**** Raw records ****

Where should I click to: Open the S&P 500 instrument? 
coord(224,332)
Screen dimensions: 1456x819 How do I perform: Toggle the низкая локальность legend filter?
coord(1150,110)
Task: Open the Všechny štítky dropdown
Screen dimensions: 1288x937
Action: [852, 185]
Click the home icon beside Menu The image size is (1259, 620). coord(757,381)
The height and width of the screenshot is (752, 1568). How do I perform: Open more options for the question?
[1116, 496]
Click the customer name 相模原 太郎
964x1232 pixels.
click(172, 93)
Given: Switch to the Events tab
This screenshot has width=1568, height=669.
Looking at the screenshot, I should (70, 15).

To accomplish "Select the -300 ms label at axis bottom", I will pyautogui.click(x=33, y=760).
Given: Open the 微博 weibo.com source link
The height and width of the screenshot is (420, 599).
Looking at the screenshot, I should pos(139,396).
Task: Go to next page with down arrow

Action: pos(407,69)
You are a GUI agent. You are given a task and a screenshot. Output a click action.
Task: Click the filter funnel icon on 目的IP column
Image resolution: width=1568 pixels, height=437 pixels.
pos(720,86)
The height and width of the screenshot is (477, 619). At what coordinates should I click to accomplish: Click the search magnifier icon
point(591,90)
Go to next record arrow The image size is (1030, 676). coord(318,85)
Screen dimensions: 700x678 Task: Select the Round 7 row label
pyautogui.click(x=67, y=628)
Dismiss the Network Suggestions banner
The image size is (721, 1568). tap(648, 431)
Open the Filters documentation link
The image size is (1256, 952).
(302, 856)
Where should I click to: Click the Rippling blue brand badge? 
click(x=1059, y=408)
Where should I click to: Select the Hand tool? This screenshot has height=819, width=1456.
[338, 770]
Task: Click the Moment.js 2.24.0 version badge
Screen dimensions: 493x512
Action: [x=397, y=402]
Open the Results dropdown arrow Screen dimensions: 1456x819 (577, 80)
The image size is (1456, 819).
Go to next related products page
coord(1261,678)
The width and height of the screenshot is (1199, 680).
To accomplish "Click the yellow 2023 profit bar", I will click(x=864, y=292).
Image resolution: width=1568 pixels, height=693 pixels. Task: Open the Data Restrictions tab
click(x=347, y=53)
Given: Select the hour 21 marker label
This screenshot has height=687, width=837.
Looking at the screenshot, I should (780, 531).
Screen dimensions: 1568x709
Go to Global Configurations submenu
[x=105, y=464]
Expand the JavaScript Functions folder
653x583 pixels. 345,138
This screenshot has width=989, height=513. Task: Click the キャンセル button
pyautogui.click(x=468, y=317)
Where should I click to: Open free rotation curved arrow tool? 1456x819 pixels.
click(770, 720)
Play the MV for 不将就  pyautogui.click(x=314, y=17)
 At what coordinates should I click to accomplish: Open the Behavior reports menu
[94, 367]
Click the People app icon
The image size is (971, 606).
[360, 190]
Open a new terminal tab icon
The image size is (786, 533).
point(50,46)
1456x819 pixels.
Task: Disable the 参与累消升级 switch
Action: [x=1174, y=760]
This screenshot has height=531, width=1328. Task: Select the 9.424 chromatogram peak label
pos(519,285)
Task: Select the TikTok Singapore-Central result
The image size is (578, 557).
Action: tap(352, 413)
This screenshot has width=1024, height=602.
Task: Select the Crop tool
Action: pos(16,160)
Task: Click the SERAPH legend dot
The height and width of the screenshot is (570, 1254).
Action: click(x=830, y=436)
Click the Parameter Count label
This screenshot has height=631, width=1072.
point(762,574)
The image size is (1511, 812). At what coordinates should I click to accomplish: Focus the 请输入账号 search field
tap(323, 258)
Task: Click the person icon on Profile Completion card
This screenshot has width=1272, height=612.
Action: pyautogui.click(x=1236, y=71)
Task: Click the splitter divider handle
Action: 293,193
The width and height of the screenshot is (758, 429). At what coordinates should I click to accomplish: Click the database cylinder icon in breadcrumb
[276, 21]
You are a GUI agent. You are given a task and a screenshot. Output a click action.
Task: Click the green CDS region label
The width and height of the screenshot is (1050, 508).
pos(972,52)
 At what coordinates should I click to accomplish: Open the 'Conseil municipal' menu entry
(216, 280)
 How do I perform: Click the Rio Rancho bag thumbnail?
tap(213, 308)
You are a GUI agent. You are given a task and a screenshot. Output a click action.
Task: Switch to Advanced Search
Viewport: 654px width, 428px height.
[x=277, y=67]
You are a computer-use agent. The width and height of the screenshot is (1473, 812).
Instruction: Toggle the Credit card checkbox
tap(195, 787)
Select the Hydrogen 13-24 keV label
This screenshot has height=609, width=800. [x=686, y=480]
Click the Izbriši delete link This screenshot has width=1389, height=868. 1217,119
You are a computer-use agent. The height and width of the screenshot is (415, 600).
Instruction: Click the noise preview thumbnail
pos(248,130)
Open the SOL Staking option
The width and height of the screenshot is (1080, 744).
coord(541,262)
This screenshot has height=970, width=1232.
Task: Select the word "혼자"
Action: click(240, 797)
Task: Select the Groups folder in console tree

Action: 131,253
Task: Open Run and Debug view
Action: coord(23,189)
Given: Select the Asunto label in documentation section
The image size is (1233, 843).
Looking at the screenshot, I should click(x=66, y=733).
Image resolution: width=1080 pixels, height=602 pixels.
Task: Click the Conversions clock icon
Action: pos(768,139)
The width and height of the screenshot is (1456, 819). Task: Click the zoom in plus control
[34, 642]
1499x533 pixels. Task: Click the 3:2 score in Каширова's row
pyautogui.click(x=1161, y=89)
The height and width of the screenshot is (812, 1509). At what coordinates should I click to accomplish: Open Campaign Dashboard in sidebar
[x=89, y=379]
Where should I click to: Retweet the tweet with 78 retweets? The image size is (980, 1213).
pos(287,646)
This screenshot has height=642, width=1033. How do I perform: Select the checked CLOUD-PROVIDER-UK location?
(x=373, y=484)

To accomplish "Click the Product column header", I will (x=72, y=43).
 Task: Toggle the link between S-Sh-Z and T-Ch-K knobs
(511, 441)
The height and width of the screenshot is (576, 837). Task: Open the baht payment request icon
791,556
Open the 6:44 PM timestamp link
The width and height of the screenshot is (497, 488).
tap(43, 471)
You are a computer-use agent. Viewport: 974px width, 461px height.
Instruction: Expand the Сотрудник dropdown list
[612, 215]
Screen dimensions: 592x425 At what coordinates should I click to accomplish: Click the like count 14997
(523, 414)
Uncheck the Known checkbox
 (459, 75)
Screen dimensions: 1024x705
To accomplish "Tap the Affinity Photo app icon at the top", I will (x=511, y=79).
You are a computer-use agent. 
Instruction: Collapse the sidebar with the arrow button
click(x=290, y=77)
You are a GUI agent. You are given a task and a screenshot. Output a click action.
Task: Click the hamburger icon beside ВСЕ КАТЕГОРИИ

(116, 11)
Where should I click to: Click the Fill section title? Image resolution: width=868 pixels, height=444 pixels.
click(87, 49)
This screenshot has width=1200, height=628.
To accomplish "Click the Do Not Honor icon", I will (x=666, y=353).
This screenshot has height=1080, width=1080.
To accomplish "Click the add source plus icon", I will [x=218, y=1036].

****

**What you have to do**. Put each line of the listing above into a JSON list of strings, one string per line, and leave out the blank lines.

**Answer to the problem**.
[
  "Where should I click to: Open the S&P 500 instrument? ",
  "coord(224,332)",
  "Screen dimensions: 1456x819 How do I perform: Toggle the низкая локальность legend filter?",
  "coord(1150,110)",
  "Task: Open the Všechny štítky dropdown",
  "Screen dimensions: 1288x937",
  "Action: [852, 185]",
  "Click the home icon beside Menu The image size is (1259, 620). coord(757,381)",
  "The height and width of the screenshot is (752, 1568). How do I perform: Open more options for the question?",
  "[1116, 496]",
  "Click the customer name 相模原 太郎",
  "964x1232 pixels.",
  "click(172, 93)",
  "Given: Switch to the Events tab",
  "This screenshot has width=1568, height=669.",
  "Looking at the screenshot, I should (70, 15).",
  "To accomplish \"Select the -300 ms label at axis bottom\", I will pyautogui.click(x=33, y=760).",
  "Given: Open the 微博 weibo.com source link",
  "The height and width of the screenshot is (420, 599).",
  "Looking at the screenshot, I should pos(139,396).",
  "Task: Go to next page with down arrow",
  "Action: pos(407,69)",
  "You are a GUI agent. You are given a task and a screenshot. Output a click action.",
  "Task: Click the filter funnel icon on 目的IP column",
  "Image resolution: width=1568 pixels, height=437 pixels.",
  "pos(720,86)",
  "The height and width of the screenshot is (477, 619). At what coordinates should I click to accomplish: Click the search magnifier icon",
  "point(591,90)",
  "Go to next record arrow The image size is (1030, 676). coord(318,85)",
  "Screen dimensions: 700x678 Task: Select the Round 7 row label",
  "pyautogui.click(x=67, y=628)",
  "Dismiss the Network Suggestions banner",
  "The image size is (721, 1568). tap(648, 431)",
  "Open the Filters documentation link",
  "The image size is (1256, 952).",
  "(302, 856)",
  "Where should I click to: Click the Rippling blue brand badge? ",
  "click(x=1059, y=408)",
  "Where should I click to: Select the Hand tool? This screenshot has height=819, width=1456.",
  "[338, 770]",
  "Task: Click the Moment.js 2.24.0 version badge",
  "Screen dimensions: 493x512",
  "Action: [x=397, y=402]",
  "Open the Results dropdown arrow Screen dimensions: 1456x819 (577, 80)",
  "The image size is (1456, 819).",
  "Go to next related products page",
  "coord(1261,678)",
  "The width and height of the screenshot is (1199, 680).",
  "To accomplish \"Click the yellow 2023 profit bar\", I will click(x=864, y=292).",
  "Image resolution: width=1568 pixels, height=693 pixels. Task: Open the Data Restrictions tab",
  "click(x=347, y=53)",
  "Given: Select the hour 21 marker label",
  "This screenshot has height=687, width=837.",
  "Looking at the screenshot, I should (780, 531).",
  "Screen dimensions: 1568x709",
  "Go to Global Configurations submenu",
  "[x=105, y=464]",
  "Expand the JavaScript Functions folder",
  "653x583 pixels. 345,138",
  "This screenshot has width=989, height=513. Task: Click the キャンセル button",
  "pyautogui.click(x=468, y=317)",
  "Where should I click to: Open free rotation curved arrow tool? 1456x819 pixels.",
  "click(770, 720)",
  "Play the MV for 不将就  pyautogui.click(x=314, y=17)",
  " At what coordinates should I click to accomplish: Open the Behavior reports menu",
  "[94, 367]",
  "Click the People app icon",
  "The image size is (971, 606).",
  "[360, 190]",
  "Open a new terminal tab icon",
  "The image size is (786, 533).",
  "point(50,46)",
  "1456x819 pixels.",
  "Task: Disable the 参与累消升级 switch",
  "Action: [x=1174, y=760]",
  "This screenshot has height=531, width=1328. Task: Select the 9.424 chromatogram peak label",
  "pos(519,285)",
  "Task: Select the TikTok Singapore-Central result",
  "The image size is (578, 557).",
  "Action: tap(352, 413)",
  "This screenshot has width=1024, height=602.",
  "Task: Select the Crop tool",
  "Action: pos(16,160)",
  "Task: Click the SERAPH legend dot",
  "The height and width of the screenshot is (570, 1254).",
  "Action: click(x=830, y=436)",
  "Click the Parameter Count label",
  "This screenshot has height=631, width=1072.",
  "point(762,574)",
  "The image size is (1511, 812). At what coordinates should I click to accomplish: Focus the 请输入账号 search field",
  "tap(323, 258)",
  "Task: Click the person icon on Profile Completion card",
  "This screenshot has width=1272, height=612.",
  "Action: pyautogui.click(x=1236, y=71)",
  "Task: Click the splitter divider handle",
  "Action: 293,193",
  "The width and height of the screenshot is (758, 429). At what coordinates should I click to accomplish: Click the database cylinder icon in breadcrumb",
  "[276, 21]",
  "You are a GUI agent. You are given a task and a screenshot. Output a click action.",
  "Task: Click the green CDS region label",
  "The width and height of the screenshot is (1050, 508).",
  "pos(972,52)",
  " At what coordinates should I click to accomplish: Open the 'Conseil municipal' menu entry",
  "(216, 280)",
  " How do I perform: Click the Rio Rancho bag thumbnail?",
  "tap(213, 308)",
  "You are a GUI agent. You are given a task and a screenshot. Output a click action.",
  "Task: Switch to Advanced Search",
  "Viewport: 654px width, 428px height.",
  "[x=277, y=67]",
  "You are a computer-use agent. The width and height of the screenshot is (1473, 812).",
  "Instruction: Toggle the Credit card checkbox",
  "tap(195, 787)",
  "Select the Hydrogen 13-24 keV label",
  "This screenshot has height=609, width=800. [x=686, y=480]",
  "Click the Izbriši delete link This screenshot has width=1389, height=868. 1217,119",
  "You are a computer-use agent. The height and width of the screenshot is (415, 600).",
  "Instruction: Click the noise preview thumbnail",
  "pos(248,130)",
  "Open the SOL Staking option",
  "The width and height of the screenshot is (1080, 744).",
  "coord(541,262)",
  "This screenshot has height=970, width=1232.",
  "Task: Select the word \"혼자\"",
  "Action: click(240, 797)",
  "Task: Select the Groups folder in console tree",
  "Action: 131,253",
  "Task: Open Run and Debug view",
  "Action: coord(23,189)",
  "Given: Select the Asunto label in documentation section",
  "The image size is (1233, 843).",
  "Looking at the screenshot, I should click(x=66, y=733).",
  "Image resolution: width=1080 pixels, height=602 pixels.",
  "Task: Click the Conversions clock icon",
  "Action: pos(768,139)",
  "The width and height of the screenshot is (1456, 819). Task: Click the zoom in plus control",
  "[34, 642]",
  "1499x533 pixels. Task: Click the 3:2 score in Каширова's row",
  "pyautogui.click(x=1161, y=89)",
  "The height and width of the screenshot is (812, 1509). At what coordinates should I click to accomplish: Open Campaign Dashboard in sidebar",
  "[x=89, y=379]",
  "Where should I click to: Retweet the tweet with 78 retweets? The image size is (980, 1213).",
  "pos(287,646)",
  "This screenshot has height=642, width=1033. How do I perform: Select the checked CLOUD-PROVIDER-UK location?",
  "(x=373, y=484)",
  "To accomplish \"Click the Product column header\", I will (x=72, y=43).",
  " Task: Toggle the link between S-Sh-Z and T-Ch-K knobs",
  "(511, 441)",
  "The height and width of the screenshot is (576, 837). Task: Open the baht payment request icon",
  "791,556",
  "Open the 6:44 PM timestamp link",
  "The width and height of the screenshot is (497, 488).",
  "tap(43, 471)",
  "You are a computer-use agent. Viewport: 974px width, 461px height.",
  "Instruction: Expand the Сотрудник dropdown list",
  "[612, 215]",
  "Screen dimensions: 592x425 At what coordinates should I click to accomplish: Click the like count 14997",
  "(523, 414)",
  "Uncheck the Known checkbox",
  " (459, 75)",
  "Screen dimensions: 1024x705",
  "To accomplish \"Tap the Affinity Photo app icon at the top\", I will (x=511, y=79).",
  "You are a computer-use agent. ",
  "Instruction: Collapse the sidebar with the arrow button",
  "click(x=290, y=77)",
  "You are a GUI agent. You are given a task and a screenshot. Output a click action.",
  "Task: Click the hamburger icon beside ВСЕ КАТЕГОРИИ",
  "(116, 11)",
  "Where should I click to: Click the Fill section title? Image resolution: width=868 pixels, height=444 pixels.",
  "click(87, 49)",
  "This screenshot has width=1200, height=628.",
  "To accomplish \"Click the Do Not Honor icon\", I will (x=666, y=353).",
  "This screenshot has height=1080, width=1080.",
  "To accomplish \"Click the add source plus icon\", I will [x=218, y=1036]."
]